Latest revision as of 18:02, 1 August 2018

Zorn's Lemma is a set theoretic result which is equivalent to the Axiom of Choice.

Background

Let $A$ be a partially ordered set.

We say that $A$ is inductively ordered if every totally ordered subset $T$ of $A$ has an upper bound, i.e., an element $a \in A$ such that for all $x\in T$, $x \le a$. We say that $A$ is strictly inductively ordered if every totally ordered subset $T$ of $A$ has a least upper bound, i.e., an upper bound $a$ so that if $b$ is an upper bound of $T$, then $a \le b$.

An element $m \in A$ is maximal if the relation $a \ge m$ implies $a=m$. (Note that a set may have several maximal elements.)

We say a function $f : A \to A$ is increasing if $x \le f(x)$ for all $x\in A$.

Statement

Every inductively ordered set $A$ has a maximal element.

Proof (using the Axiom of Choice)

We first prove some intermediate results, viz., Bourbaki's Theorem (also known as the Bourbaki-Witt theorem).

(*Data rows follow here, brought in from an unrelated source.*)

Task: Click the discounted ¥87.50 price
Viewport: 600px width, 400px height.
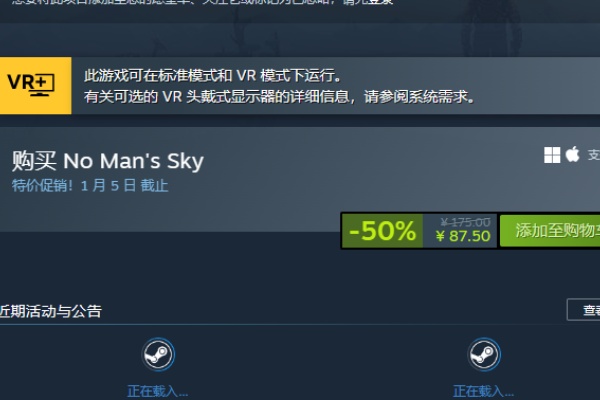Action: click(x=463, y=236)
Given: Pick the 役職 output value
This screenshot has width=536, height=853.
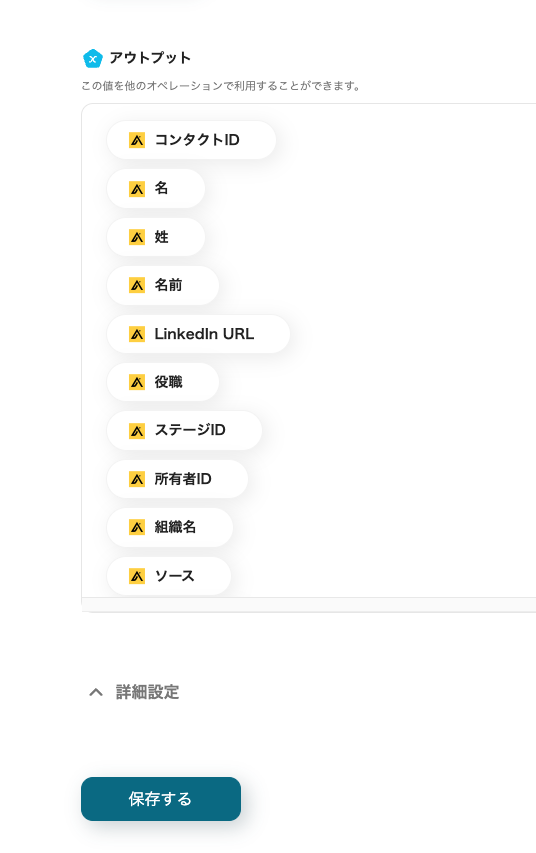Looking at the screenshot, I should coord(163,382).
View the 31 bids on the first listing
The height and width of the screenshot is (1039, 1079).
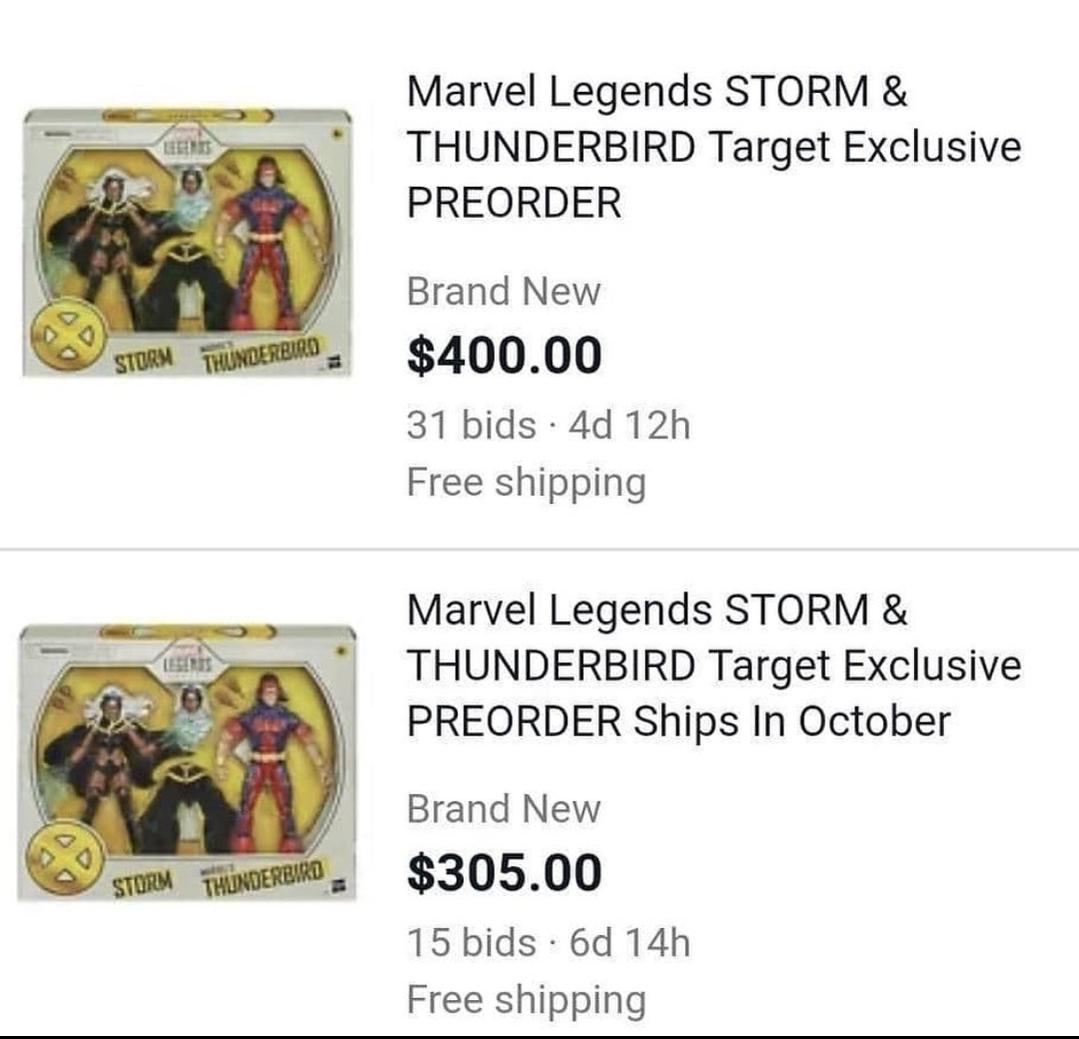coord(470,426)
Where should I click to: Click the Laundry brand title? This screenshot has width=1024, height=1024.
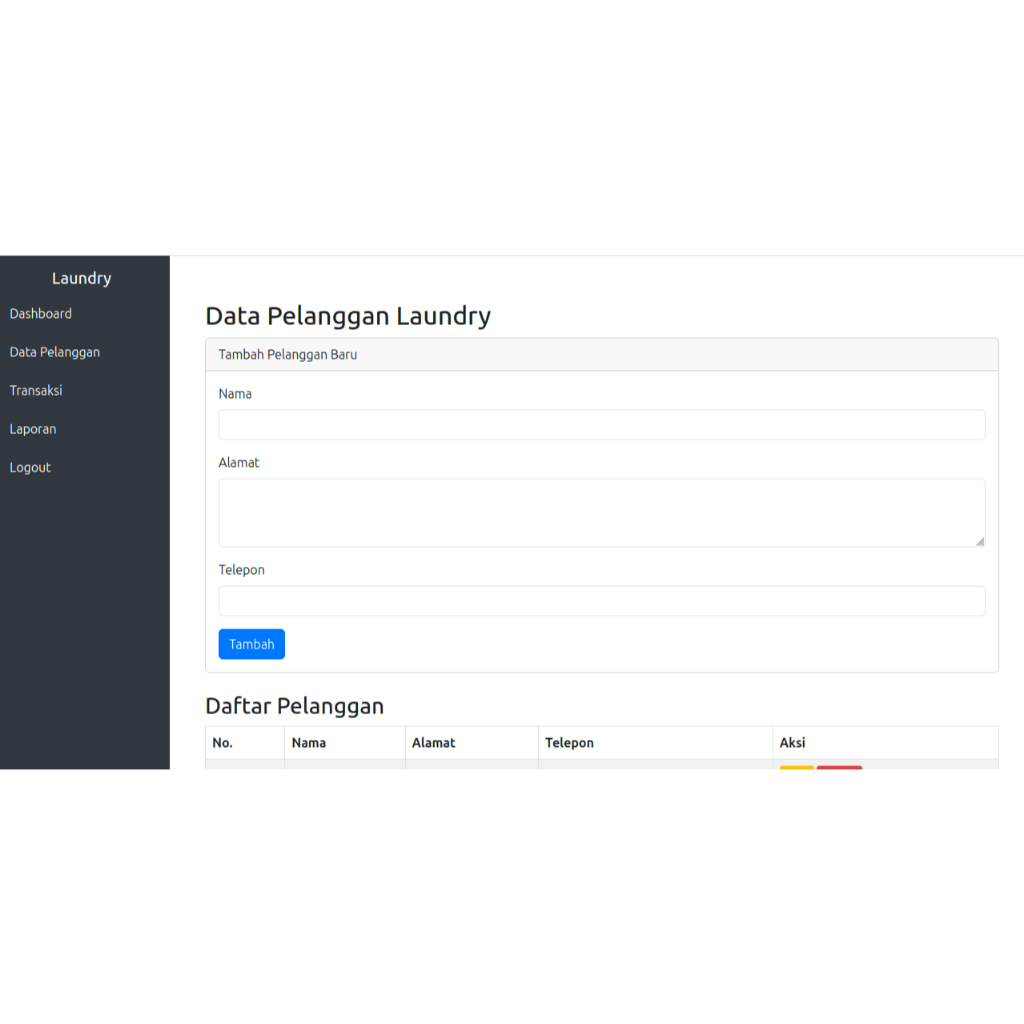[81, 277]
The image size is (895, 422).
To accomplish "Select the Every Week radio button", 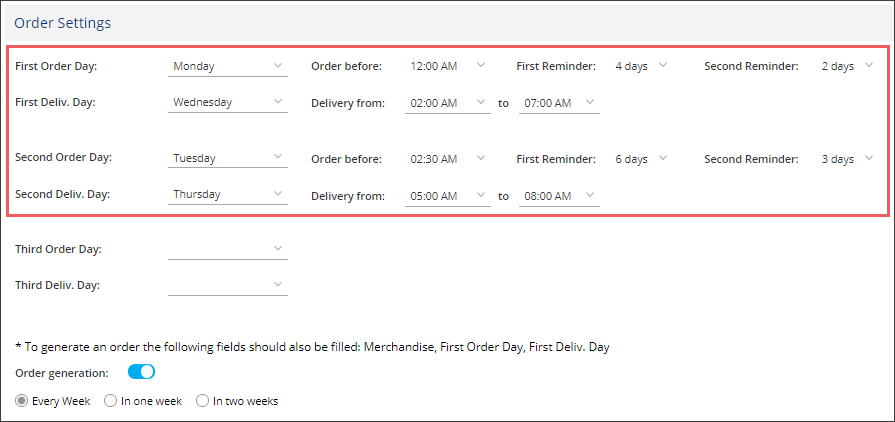I will [x=22, y=401].
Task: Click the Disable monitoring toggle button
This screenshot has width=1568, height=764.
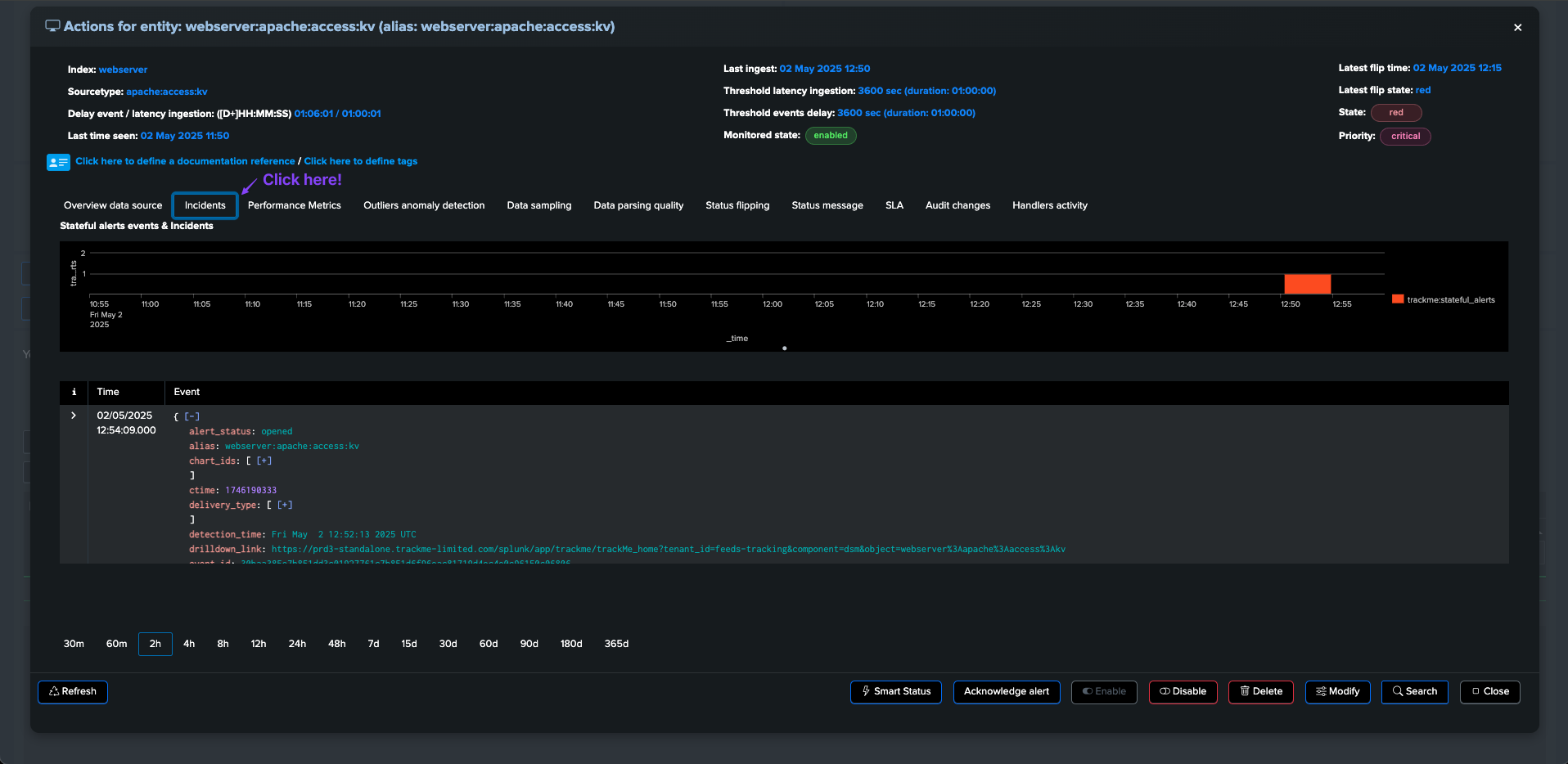Action: (1183, 692)
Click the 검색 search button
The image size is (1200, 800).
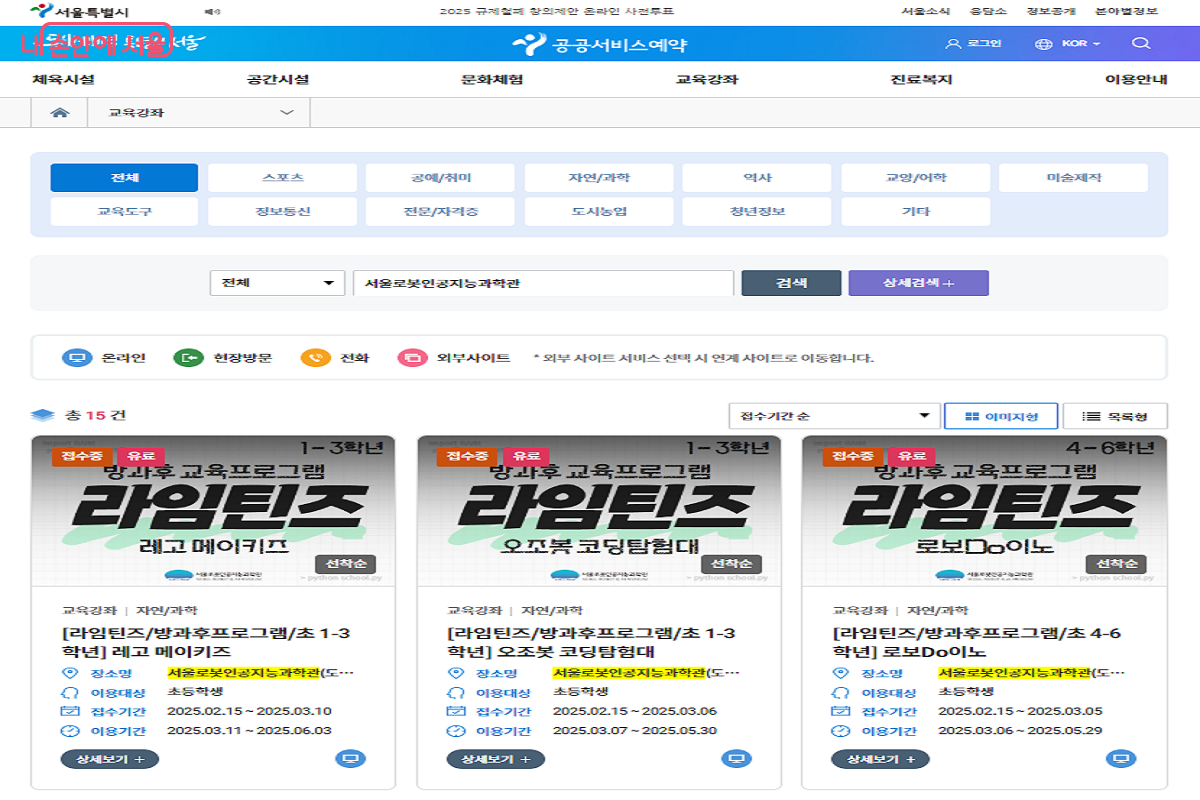tap(791, 283)
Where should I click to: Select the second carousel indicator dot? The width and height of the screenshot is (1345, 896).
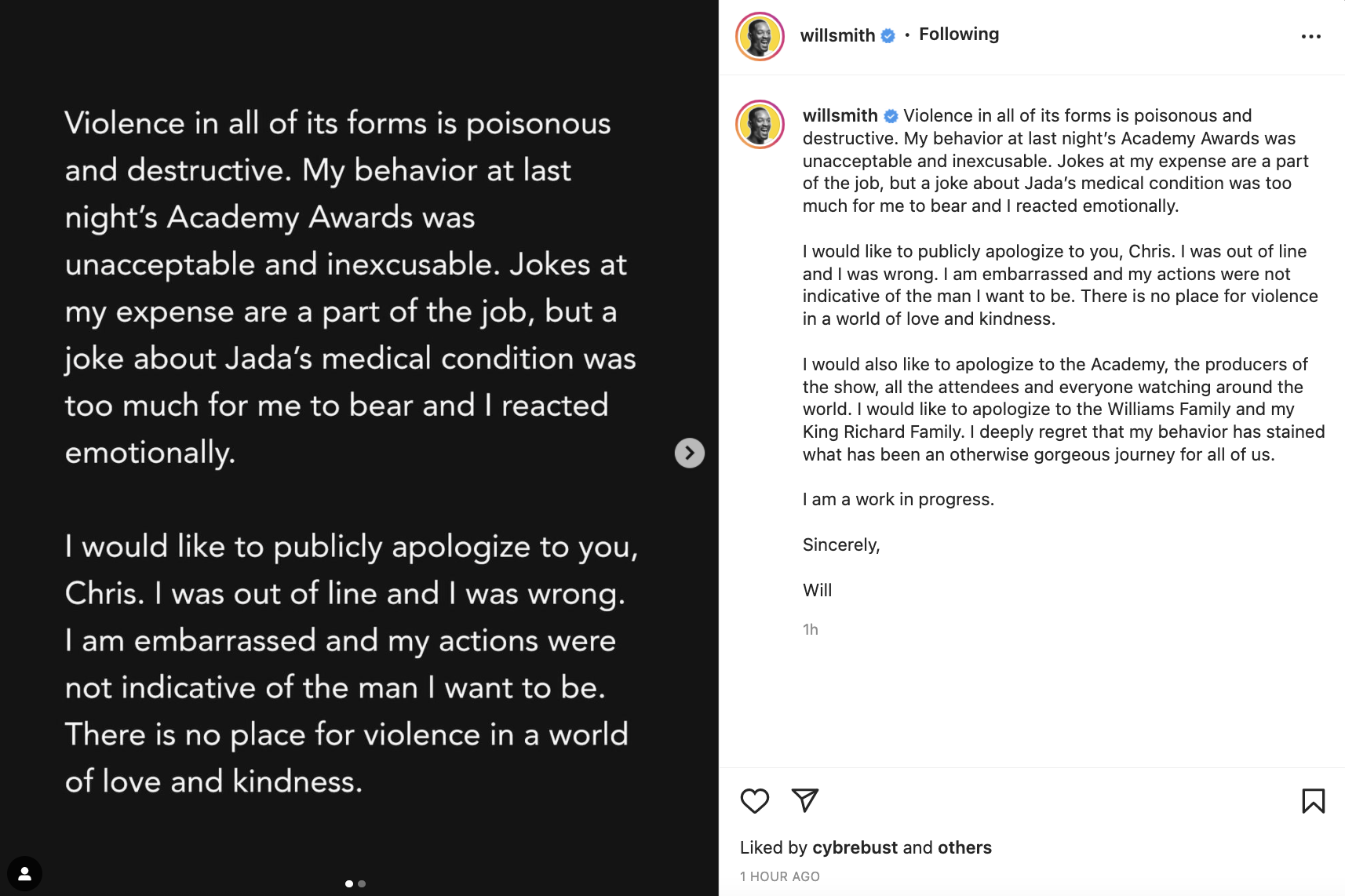(362, 883)
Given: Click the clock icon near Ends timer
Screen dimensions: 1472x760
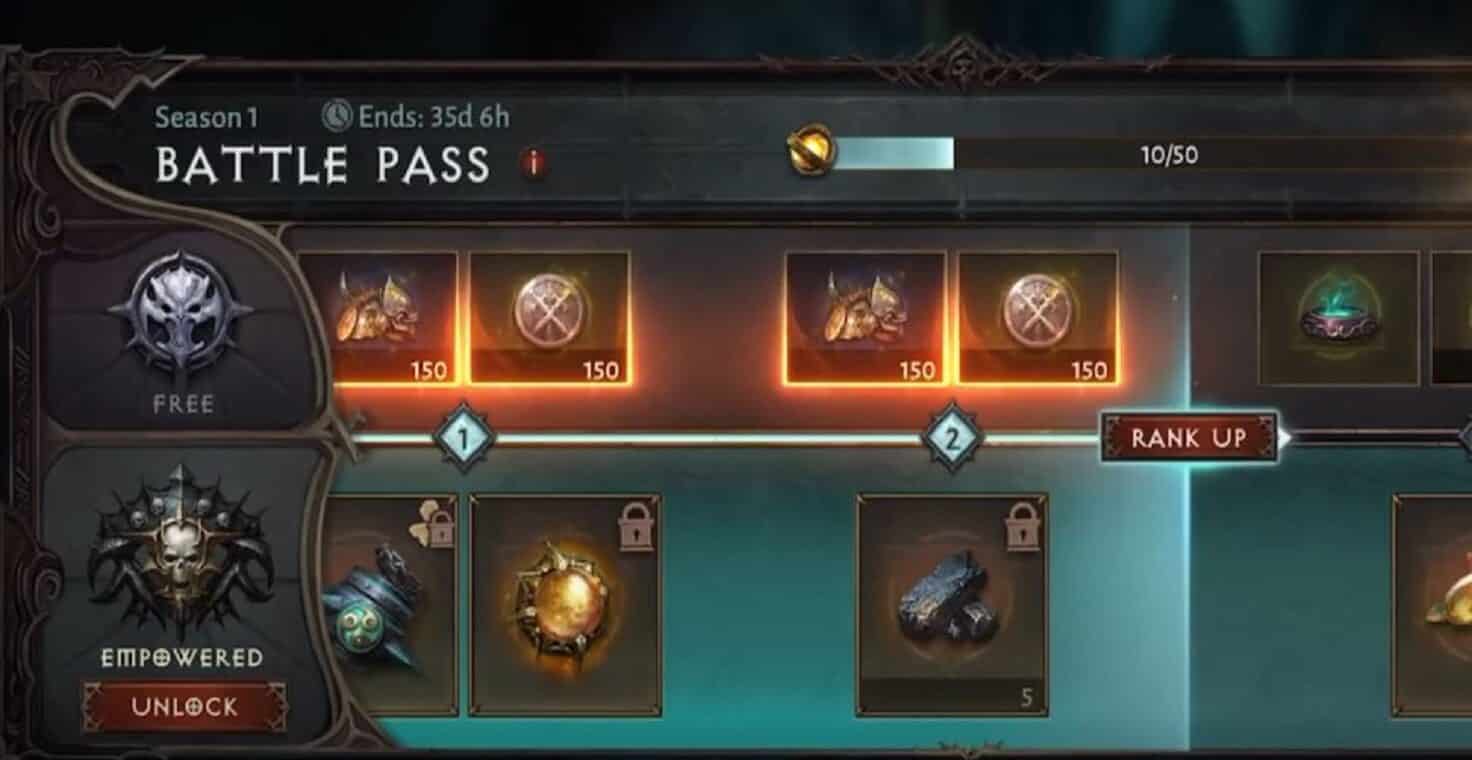Looking at the screenshot, I should (337, 117).
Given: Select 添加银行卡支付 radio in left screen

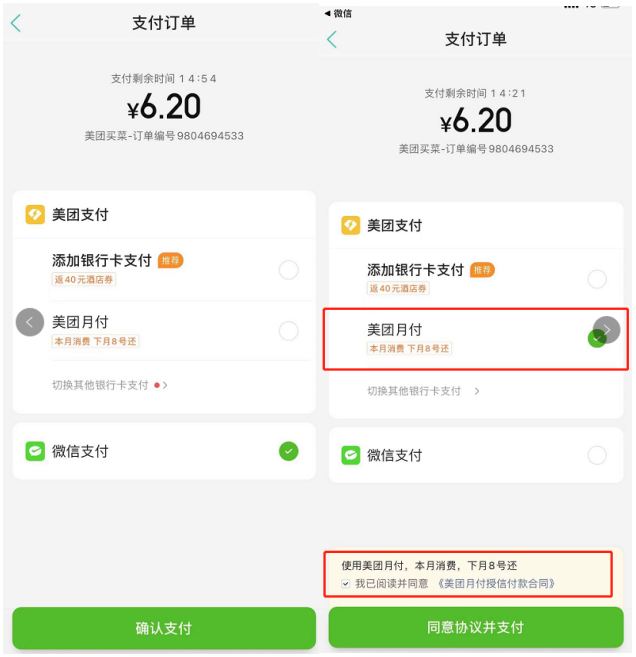Looking at the screenshot, I should pyautogui.click(x=288, y=269).
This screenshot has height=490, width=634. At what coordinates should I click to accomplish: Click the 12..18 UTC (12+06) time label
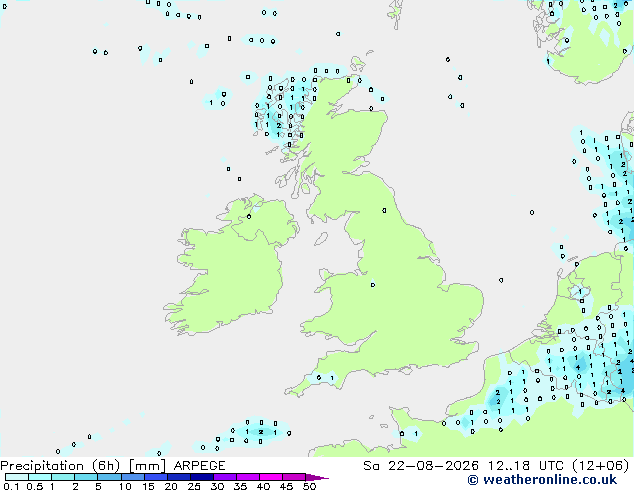[558, 466]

Let $A$ be a strictly inductively ordered set, and let $f: A \to A$ be an increasing function. Pick some $a \in A$. Let $A'$ be the set of elements $x \in A$ such that $a \le A$. Evidently, $A'$ is stricty inductively ordered, for if $T$ is a totally ordered subset of $A'$, then it has a least upper bound in $A$, which is evidently greater than $a$, so this least upper bound is an element of $A'$. We say that a subset $B \subseteq A'$ is admissable if it satisfies these conditions:

  • $a\in B$
  • $f(B) \subseteq B$
  • For every totally ordered subset $T \subseteq B$, the least upper bound of $T$ in $A'$ is an element of $B$.

Let $M$ be the intersection of all admissable subsets of $A'$. We note that $M$ is not empty, as $A'$ is an admissable subset of itself, and all admissable sets contain $a$. Then $M$ is the least admissable set, under order by inclusion.

We say that an element $c \in M$ is an extreme point if $x\in M$, $x < c$ together imply $f(x) \le c$. For an extreme point $c$ denote by $M_c$ the set of $x\in M$ such that $x \le c$ or $f(c) \le x$.

Lemma 1.

For each extreme point $c$, $M_c = M$.

Proof. It suffices to show that $M_c$ is an admissable set. Evidently, $a\le c$, so $a \in M_c$. Now, let $x$ be an element of $M_c$. If $x = c$, then evidently, $f(c) \le f(x)$, so $f(x) \in M_c$. If $x < c$, then since $c$ is an extreme point, $f(x)\le c$, so $f(x) \in M_c$. On the other hand, if $f(c) \le x$, then $f(c) \le x \le f(x)$, so $f(x) \in M_c$. Therefore $f(M_c) \subseteq M_c$.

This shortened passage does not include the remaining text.